Saturday, November 19, 2011

The "Great Divide" is rapidly becoming a Grand Canyon

The following alarming demographic shifts from www.russelsage.org hold immense import for all US businesses and all Advertising and Marketing campaigns and strategies in future periods.  

Just one quite dramatic effect will be that as this trend accelerates, it will dramatically affect the willingness and desire to show one's wealth to all those who have nothing! 
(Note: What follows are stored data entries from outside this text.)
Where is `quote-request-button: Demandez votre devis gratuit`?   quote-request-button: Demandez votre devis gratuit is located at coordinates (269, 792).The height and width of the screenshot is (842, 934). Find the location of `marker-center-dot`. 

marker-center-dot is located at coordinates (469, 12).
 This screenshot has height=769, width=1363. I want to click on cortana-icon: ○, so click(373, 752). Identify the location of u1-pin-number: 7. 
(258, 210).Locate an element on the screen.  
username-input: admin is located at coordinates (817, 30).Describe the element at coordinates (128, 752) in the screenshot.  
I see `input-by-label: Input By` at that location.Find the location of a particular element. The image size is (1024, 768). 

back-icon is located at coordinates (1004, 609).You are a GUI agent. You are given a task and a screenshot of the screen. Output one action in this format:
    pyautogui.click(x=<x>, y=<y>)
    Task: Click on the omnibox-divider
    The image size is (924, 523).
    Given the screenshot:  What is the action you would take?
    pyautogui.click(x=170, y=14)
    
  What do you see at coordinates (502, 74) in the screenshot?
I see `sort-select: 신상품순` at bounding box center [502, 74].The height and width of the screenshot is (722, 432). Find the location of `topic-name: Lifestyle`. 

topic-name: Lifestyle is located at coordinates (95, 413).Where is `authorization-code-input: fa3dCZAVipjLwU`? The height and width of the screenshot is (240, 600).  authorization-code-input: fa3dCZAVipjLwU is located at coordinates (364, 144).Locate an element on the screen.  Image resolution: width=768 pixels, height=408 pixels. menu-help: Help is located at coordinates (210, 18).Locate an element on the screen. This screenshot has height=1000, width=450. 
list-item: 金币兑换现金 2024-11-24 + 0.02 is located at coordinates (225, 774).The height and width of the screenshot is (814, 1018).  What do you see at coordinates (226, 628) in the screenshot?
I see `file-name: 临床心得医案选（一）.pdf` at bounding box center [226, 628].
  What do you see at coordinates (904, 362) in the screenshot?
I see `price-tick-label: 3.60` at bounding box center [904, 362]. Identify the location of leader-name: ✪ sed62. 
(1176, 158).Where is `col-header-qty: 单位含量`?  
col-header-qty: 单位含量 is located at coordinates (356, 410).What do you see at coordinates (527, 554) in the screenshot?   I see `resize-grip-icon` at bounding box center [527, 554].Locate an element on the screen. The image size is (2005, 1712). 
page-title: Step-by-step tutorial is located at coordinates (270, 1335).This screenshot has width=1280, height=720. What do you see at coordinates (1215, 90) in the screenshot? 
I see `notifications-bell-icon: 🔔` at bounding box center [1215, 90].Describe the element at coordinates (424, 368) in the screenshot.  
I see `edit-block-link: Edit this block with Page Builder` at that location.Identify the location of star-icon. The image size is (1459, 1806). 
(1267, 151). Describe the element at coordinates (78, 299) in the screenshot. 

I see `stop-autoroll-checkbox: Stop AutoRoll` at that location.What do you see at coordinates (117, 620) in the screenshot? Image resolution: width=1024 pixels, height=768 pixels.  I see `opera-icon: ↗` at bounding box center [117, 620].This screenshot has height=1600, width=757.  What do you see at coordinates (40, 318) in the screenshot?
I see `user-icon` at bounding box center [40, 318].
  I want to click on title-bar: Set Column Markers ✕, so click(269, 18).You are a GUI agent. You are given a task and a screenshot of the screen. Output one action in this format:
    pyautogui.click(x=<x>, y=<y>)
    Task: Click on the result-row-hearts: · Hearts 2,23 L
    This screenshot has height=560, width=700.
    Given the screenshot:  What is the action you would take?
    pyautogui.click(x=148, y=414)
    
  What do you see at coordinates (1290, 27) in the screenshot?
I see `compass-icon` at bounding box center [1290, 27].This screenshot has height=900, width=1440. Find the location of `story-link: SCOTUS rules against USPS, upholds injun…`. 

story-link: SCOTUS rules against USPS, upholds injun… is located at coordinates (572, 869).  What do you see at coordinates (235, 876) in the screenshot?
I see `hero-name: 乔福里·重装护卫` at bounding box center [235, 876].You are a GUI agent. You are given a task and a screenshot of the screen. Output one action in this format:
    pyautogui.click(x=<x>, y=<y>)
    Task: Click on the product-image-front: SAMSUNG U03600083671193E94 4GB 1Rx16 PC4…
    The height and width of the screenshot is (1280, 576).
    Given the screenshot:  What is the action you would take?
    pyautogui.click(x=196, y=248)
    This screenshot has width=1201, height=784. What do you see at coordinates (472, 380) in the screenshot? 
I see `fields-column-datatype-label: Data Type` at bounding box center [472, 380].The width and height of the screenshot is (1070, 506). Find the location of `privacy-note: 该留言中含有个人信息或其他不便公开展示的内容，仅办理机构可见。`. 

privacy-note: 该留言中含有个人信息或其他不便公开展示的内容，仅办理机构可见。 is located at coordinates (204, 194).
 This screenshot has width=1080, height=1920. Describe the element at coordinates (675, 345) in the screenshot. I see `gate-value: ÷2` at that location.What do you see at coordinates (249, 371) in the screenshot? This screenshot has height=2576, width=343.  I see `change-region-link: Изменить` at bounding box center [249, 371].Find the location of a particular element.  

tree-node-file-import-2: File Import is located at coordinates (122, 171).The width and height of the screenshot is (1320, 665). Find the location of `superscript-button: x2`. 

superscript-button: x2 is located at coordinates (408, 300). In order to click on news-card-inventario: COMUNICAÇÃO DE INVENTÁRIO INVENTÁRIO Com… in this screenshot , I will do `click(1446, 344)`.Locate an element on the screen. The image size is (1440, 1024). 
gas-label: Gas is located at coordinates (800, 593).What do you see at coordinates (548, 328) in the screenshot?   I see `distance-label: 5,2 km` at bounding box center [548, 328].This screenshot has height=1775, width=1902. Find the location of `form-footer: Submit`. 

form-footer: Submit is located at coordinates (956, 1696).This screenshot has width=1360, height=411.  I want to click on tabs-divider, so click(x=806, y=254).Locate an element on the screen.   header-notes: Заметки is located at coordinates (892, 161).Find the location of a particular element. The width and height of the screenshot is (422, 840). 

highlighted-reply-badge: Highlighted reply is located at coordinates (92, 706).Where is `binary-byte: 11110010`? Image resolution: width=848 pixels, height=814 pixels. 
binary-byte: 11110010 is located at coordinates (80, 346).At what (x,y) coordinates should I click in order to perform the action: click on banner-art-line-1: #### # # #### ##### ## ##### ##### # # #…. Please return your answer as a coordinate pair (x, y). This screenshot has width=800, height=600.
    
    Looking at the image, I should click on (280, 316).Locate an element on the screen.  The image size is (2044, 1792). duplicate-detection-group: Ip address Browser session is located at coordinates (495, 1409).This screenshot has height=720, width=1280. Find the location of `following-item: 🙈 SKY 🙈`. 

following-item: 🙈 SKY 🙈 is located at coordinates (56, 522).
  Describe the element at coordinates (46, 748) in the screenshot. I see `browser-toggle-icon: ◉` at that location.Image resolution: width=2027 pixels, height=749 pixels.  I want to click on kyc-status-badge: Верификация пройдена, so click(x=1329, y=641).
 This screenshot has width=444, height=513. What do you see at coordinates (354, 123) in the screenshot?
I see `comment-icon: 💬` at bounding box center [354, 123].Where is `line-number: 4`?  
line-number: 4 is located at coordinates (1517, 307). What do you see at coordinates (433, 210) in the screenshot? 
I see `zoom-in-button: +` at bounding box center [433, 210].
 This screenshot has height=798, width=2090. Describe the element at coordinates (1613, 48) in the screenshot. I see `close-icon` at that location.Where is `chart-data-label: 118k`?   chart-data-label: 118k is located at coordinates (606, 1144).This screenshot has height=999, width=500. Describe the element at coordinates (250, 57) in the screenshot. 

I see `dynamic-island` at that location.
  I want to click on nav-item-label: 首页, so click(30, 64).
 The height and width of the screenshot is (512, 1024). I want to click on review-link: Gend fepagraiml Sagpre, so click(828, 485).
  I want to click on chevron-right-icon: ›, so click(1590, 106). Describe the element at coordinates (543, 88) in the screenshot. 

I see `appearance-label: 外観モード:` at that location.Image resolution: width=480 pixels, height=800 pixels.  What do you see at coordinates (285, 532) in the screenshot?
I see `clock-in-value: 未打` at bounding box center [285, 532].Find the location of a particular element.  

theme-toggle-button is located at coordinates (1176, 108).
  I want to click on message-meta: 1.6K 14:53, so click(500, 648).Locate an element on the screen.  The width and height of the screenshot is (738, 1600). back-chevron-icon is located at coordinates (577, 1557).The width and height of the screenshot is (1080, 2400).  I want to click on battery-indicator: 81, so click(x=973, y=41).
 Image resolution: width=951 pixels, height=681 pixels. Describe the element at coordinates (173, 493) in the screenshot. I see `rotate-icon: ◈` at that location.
New U.S. 2010 Report: Residential Income Segregation in America

November 16, 2011
Sean F. Reardon and Kendra Bischoff of Stanford University have released a new U.S. 2010 report entitled "More Unequal and More Separate: Growth in the Residential Segregation of Families by Income, 1970-2009." Here's the abstract:
As overall income inequality grew in the last four decades, high- and low-income families have become increasingly less likely to live near one another. Mixed income neighborhoods have grown rarer, while affluent and poor neighborhoods have grown much more common. ,,,population . . .who live in the poorest and most affluent neighborhoods has more than doubled … while the share of families living in middle-income neighborhoods dropped from 65 percent to 44 percent. The residential isolation of the both poor and affluent families has grown over the last four decades, though affluent families have been generally more residentially isolated than poor families during this period.. . The increasing concentration of income and wealth (and therefore of resources such as schools, parks, and public services) in a small number of neighborhoods results in greater disadvantages for the remaining neighborhoods where low- and middle-income families live.
Writing in today's New York Times, Sabrina Tavernise says the report "raises, but does not answer, the question of whether increased economic inequality, and the resulting income segregation, impedes social mobility":
Much of the shift is the result of changing income structure in the United States. Part of the country’s middle class has slipped to the lower rungs of the income ladder as manufacturing and other middle-class jobs have dwindled,…Put simply, there are fewer people in the middle.
But the shift is more than just changes in income. The study also found that there is more residential sorting by income, with the rich flocking together in new exurbs and gentrifying pockets where lower- and middle-income families cannot afford to live.